◆ Instruction 1 ◆
In the fencing passage below, what name is given to the attack thrown in quarta below the line of the opponent's arm?

◆ Document ◆
BEGIN
For those who flee, you should let your sword extend and take a small step to straighten your left knee, in order to find the measure and give the attack. With this method you will be successful, not neglecting to complete the blow having thrown the attack. If your opponent attacks you must parry, and give your response. If he lets his point drop low and wishes to raise his fist, throw an attack in quarta below the line of his arm, opposing him with your left hand. This is the attack known as quinta, or the fianconata.
If he keeps his point high however, you should turn your hand from quarta to seconda, then raising your hand further into the attack known as prima. If your opponent remains opposed to your sword, you should disengage and perform your attack; if he parries, you should execute the feint appropriate to the parry he employs, either inside or outside the sword, or in seconda.
Double feints are very effective against this sort of opponent, as long as they are well executed. The method and technique for provoking all manner of openings is as follows. You begin by throwing an attack from a firm foot, either in quarta or terza. If your enemy parries, you should feint a response, considering the manner in which your blow was defended, and feinting in accordance with your enemy's parry. If again your feint is defended, you must always think to respond. You should observe how your feint was defended and, in accordance with this parry, redouble your feint, returning your point to where your enemy defended previously.
In completing this attack you should stamp your foot twice. The first stamp is performed while standing firm, and returning your point to where the first feint was parried. The second stamp is executed while extending a short step forward, straightening your left knee, while carrying your point to where the previous attack had been defended.
In this manner you will never attack with excessive fury, although you should keep your arm well extended, since there is a strong risk of being struck in the same tempo if you attack haphazardly. For this reason you should always perform an arrest of some sort when redoubling, so you can quickly parry anything your enemy may attempt in that tempo.
END
◆ Instruction 2 ◆
Lay out the lines of the source records as a JSON list of strings, one string per line and blank lines dropped. Start with the line containing "The image size is (650, 409)." and go through the line containing "point(724,121)", with both of those lines included.

◆ Source records ◆
BEGIN
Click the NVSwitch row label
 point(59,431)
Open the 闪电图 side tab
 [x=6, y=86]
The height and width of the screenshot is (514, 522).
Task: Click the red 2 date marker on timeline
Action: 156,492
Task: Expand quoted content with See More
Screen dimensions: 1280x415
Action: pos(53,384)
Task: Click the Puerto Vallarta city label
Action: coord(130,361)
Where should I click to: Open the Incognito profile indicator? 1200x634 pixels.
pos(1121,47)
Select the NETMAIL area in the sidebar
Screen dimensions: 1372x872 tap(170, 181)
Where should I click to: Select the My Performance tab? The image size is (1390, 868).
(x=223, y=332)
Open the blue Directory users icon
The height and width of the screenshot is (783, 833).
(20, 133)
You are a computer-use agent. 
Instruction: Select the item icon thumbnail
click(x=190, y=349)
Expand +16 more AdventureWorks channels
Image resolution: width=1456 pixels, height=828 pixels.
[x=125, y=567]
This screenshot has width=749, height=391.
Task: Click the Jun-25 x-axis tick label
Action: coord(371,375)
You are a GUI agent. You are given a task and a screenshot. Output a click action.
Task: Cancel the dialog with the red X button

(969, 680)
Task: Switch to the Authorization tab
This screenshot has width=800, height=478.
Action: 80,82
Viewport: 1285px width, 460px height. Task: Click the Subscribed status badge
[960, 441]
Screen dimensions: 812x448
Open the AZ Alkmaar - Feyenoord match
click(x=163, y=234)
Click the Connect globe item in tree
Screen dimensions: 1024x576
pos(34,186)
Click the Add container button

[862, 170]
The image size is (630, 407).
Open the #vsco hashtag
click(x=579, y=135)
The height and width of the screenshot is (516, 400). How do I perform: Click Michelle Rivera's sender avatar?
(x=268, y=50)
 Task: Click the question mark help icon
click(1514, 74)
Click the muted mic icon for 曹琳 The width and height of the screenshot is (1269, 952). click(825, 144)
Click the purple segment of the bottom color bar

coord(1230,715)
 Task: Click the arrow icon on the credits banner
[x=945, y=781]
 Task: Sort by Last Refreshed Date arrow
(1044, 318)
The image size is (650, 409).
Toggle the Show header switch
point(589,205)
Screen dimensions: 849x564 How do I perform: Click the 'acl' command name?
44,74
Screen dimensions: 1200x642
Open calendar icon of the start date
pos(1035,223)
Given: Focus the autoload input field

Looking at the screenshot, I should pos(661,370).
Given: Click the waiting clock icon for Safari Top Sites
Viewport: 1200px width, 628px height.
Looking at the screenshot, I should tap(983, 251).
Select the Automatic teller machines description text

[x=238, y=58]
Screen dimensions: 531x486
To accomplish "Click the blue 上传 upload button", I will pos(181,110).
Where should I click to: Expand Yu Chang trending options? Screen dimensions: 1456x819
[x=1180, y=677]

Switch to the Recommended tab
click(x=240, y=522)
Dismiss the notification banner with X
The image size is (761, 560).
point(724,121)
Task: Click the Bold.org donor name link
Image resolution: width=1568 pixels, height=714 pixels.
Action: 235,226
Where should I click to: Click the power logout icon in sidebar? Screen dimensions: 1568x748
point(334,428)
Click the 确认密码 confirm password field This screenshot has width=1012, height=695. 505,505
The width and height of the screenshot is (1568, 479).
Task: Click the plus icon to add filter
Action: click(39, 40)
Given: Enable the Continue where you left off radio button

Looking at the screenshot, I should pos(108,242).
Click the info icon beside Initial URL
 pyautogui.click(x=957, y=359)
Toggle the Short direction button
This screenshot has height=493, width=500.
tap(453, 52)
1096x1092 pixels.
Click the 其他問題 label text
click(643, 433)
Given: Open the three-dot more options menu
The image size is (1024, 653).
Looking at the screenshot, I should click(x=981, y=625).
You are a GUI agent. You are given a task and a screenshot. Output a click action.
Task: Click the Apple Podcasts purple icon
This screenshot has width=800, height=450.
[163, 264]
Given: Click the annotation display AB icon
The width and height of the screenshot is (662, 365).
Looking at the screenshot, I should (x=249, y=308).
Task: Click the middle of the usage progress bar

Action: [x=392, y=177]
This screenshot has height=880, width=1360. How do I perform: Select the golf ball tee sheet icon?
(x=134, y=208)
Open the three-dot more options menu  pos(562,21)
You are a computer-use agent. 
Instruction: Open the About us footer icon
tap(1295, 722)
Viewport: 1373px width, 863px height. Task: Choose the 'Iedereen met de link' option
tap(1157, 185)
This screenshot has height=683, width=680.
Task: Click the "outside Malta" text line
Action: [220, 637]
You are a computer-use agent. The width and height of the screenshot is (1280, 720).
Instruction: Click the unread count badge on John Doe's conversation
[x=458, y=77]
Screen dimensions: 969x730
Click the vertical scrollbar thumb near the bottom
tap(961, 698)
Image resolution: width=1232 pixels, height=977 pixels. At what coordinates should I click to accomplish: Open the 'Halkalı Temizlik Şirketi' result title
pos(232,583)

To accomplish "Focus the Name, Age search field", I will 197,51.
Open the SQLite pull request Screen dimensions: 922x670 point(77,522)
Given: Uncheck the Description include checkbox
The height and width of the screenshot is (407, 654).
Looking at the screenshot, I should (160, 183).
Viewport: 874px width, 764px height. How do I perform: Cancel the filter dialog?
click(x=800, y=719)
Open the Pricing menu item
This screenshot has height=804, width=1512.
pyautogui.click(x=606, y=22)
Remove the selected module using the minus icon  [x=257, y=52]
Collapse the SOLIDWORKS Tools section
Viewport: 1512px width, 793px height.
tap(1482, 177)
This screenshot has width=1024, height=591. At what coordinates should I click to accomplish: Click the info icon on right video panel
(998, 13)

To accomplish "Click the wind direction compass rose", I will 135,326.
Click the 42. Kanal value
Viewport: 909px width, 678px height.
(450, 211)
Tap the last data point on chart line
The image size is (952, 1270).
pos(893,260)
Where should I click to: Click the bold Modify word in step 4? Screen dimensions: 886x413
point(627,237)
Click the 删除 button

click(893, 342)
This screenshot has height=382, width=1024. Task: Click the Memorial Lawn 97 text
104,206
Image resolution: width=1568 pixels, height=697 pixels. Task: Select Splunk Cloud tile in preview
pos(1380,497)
END
◆ Final result 1 ◆
It is known as quinta, or the fianconata.

◆ Final result 2 ◆
[
  "The image size is (650, 409).",
  "Toggle the Show header switch",
  "point(589,205)",
  "Screen dimensions: 849x564 How do I perform: Click the 'acl' command name?",
  "44,74",
  "Screen dimensions: 1200x642",
  "Open calendar icon of the start date",
  "pos(1035,223)",
  "Given: Focus the autoload input field",
  "Looking at the screenshot, I should pos(661,370).",
  "Given: Click the waiting clock icon for Safari Top Sites",
  "Viewport: 1200px width, 628px height.",
  "Looking at the screenshot, I should tap(983, 251).",
  "Select the Automatic teller machines description text",
  "[x=238, y=58]",
  "Screen dimensions: 531x486",
  "To accomplish \"Click the blue 上传 upload button\", I will pos(181,110).",
  "Where should I click to: Expand Yu Chang trending options? Screen dimensions: 1456x819",
  "[x=1180, y=677]",
  "Switch to the Recommended tab",
  "click(x=240, y=522)",
  "Dismiss the notification banner with X",
  "The image size is (761, 560).",
  "point(724,121)"
]